__Records for processing__.

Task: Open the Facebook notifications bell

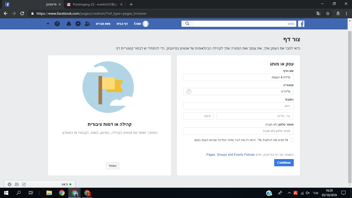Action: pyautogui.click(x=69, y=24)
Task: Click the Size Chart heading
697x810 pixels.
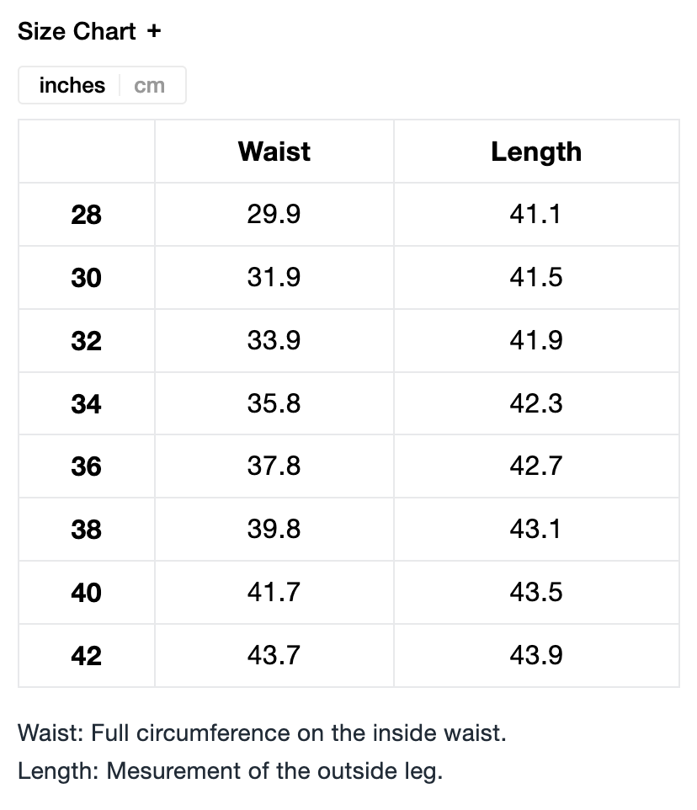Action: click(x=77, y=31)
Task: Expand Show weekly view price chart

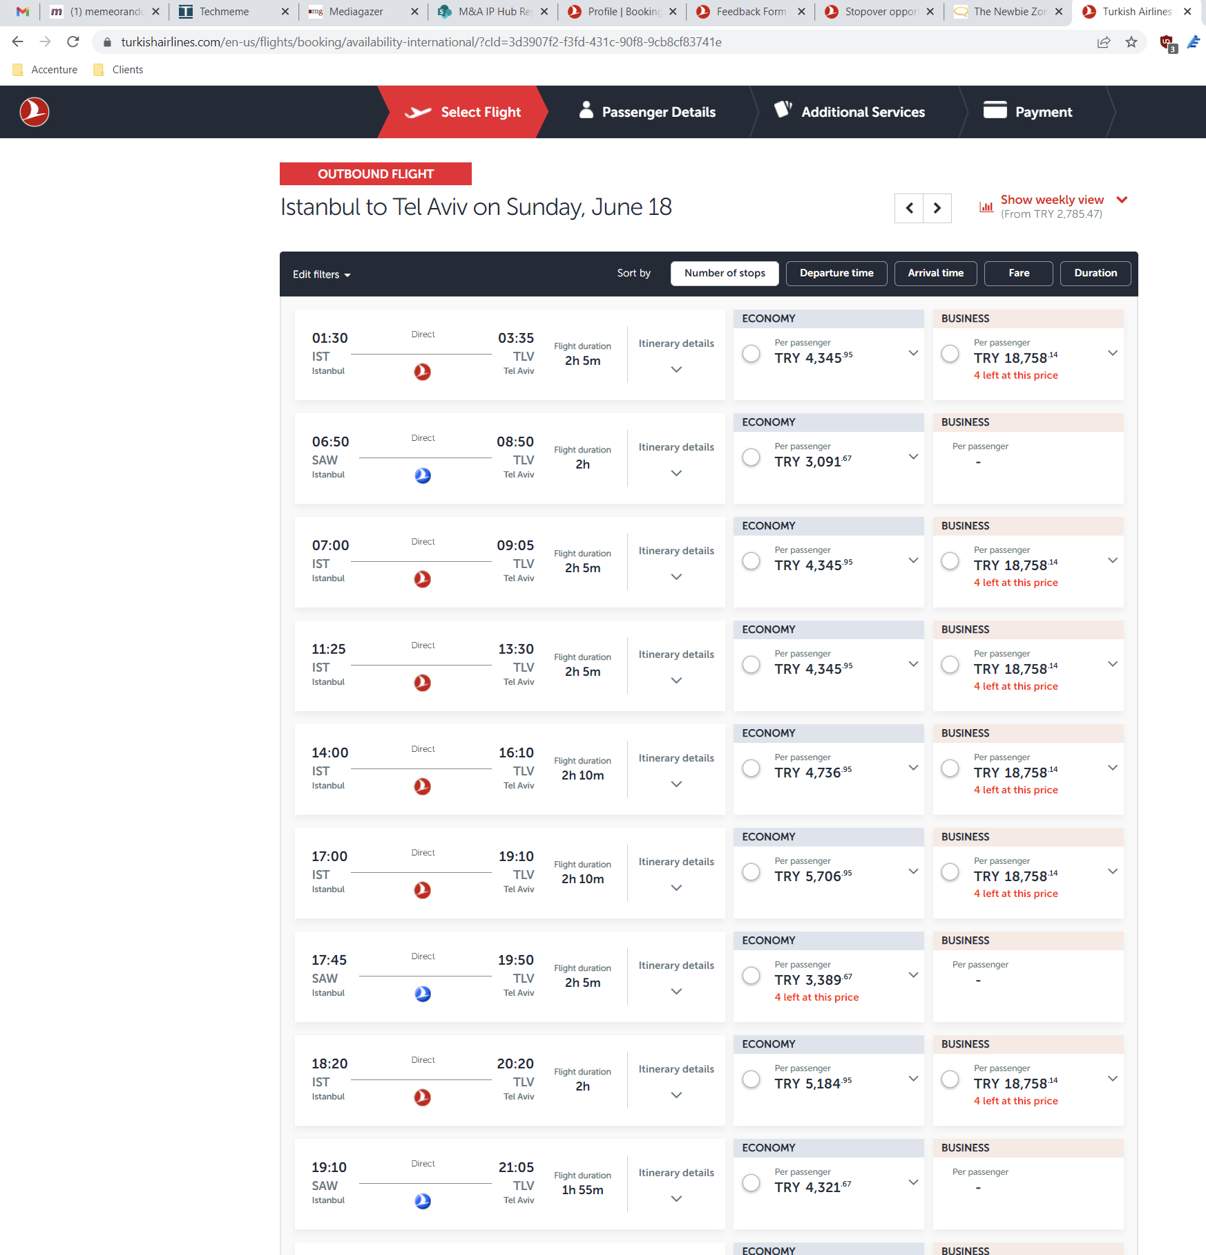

__Problem to work on__. Convert the items above into a JSON list of strings, one string per line and no blank lines. Leave the pictures out.

__Complete response__.
[
  "Task: Open the Facebook notifications bell",
  "Action: pyautogui.click(x=69, y=24)",
  "Task: Click the Size Chart heading",
  "697x810 pixels.",
  "Action: click(x=77, y=31)",
  "Task: Expand Show weekly view price chart"
]